OpenAI CEO Sam Altman in Berlin on September 25, 2025.
Florian Gärtner | Phototech | Getty Images
OpenAI on Thursday announced a new enterprise platform called Frontier. This is the latest release as part of the company’s continued efforts to reach more enterprise customers.
Frontier acts as an intelligence layer that connects disparate systems and data within an organization. OpenAI said its platform will make it easier for companies to manage, deploy and build artificial intelligence agents – tools that can independently complete tasks on behalf of users.
“Frontier is really a recognition that we’re not going to build everything ourselves,” Fiji Simo, OpenAI’s CEO of applications, told reporters at a press conference. “We’re going to work with the ecosystem to build, and we accept the fact that companies are going to need many different partners.”
OpenAI has been aggressively moving into enterprises in recent years, announcing in November that more than 1 million enterprise customers around the world are using its technology.
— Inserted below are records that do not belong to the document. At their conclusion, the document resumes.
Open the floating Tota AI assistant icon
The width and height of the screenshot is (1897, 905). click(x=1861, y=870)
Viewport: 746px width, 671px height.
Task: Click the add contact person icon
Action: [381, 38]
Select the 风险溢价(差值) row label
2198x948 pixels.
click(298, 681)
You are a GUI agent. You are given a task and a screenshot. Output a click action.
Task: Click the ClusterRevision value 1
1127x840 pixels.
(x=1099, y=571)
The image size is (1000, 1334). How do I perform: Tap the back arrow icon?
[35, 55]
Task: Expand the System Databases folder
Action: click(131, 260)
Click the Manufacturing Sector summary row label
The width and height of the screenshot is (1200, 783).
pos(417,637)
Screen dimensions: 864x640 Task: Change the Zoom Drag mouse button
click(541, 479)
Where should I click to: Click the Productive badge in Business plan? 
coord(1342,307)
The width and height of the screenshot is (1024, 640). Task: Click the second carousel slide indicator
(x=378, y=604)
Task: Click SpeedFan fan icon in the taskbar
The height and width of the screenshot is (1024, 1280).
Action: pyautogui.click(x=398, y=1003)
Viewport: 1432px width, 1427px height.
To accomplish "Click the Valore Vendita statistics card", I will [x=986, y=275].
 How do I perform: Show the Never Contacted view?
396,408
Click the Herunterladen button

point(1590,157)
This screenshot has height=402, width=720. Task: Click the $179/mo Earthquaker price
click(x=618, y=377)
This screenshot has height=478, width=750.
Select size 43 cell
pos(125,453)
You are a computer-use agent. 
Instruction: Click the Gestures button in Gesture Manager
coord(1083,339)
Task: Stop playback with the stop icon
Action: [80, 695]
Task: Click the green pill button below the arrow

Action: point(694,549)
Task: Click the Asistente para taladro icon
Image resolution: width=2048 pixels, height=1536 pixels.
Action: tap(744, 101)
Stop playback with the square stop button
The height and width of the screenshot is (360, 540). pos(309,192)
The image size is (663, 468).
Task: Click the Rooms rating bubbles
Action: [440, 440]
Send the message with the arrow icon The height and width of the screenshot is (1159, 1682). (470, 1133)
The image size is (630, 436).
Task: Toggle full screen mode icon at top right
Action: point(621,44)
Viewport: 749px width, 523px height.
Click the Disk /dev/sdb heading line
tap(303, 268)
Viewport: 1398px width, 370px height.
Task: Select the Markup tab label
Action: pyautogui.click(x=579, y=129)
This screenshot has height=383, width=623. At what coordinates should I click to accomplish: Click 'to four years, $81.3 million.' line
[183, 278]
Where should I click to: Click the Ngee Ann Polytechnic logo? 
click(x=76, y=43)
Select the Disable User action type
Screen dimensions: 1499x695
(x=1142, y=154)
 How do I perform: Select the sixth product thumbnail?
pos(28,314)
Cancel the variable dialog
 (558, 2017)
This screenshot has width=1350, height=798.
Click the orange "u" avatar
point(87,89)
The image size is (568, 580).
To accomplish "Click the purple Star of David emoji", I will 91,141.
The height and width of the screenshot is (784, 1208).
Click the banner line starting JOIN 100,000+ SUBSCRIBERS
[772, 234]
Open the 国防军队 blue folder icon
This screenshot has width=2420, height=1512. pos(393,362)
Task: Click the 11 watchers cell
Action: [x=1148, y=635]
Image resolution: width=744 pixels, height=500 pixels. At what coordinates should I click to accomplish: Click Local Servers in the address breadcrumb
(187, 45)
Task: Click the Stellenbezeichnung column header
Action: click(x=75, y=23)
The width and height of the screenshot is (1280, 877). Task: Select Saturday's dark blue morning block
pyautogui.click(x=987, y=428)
Last month, OpenAI CFO Sarah Friar told CNBC that enterprise customers account for about 40% of OpenAI’s business, but she expects that number to reach nearly 50% by the end of the year.
OpenAI’s new Frontier platform is “complementary” to its existing business products, including ChatGPT Enterprise, the company said.
“What’s really missing for most companies is an easy way to unlock the power of agents as teammates who can operate within the business without having to reinvent everything at the core,” Dennis Dresser, chief revenue officer at OpenAI, said in a press conference. “That’s exactly why we built Frontier.”
OpenAI declined to share pricing details for the platform.
Frontier is compatible with agents built by OpenAI, agents built by companies in-house, and even third-party agents such as: google, microsoft And humanity. Simo said it is simply not possible for OpenAI to “build all the AI agents that enterprises need.”
OpenAI says the platform connects siled internal applications, ticketing tools, and data warehouses to give agents access to a “shared business context” within an organization.
According to the blog post, this context enables AI agents to handle complex tasks and reason about data within an open agent execution environment. This means that a company’s employees can have agents use tools on their computers, run code, or manipulate files.
OpenAI says Frontier also has built-in tools to evaluate and optimize agent performance, which should help improve performance over time.
“What we’re basically doing is turning agents into true AI colleagues,” Barrett Zoff, general manager of B2B at OpenAI, told reporters.
Zoph rejoined OpenAI in January after abruptly leaving Thinking Machines Lab, the AI startup he co-founded with Mira Murati, OpenAI’s former CTO.
OpenAI said Frontier will initially launch with a small number of customers. Initial users include organizations such as: UberState Farm; intuition and thermo fisher. The company said it will become more widely available in the coming months.
WATCH: Watch OpenAI CFO Sarah Friar’s full interview on CNBC.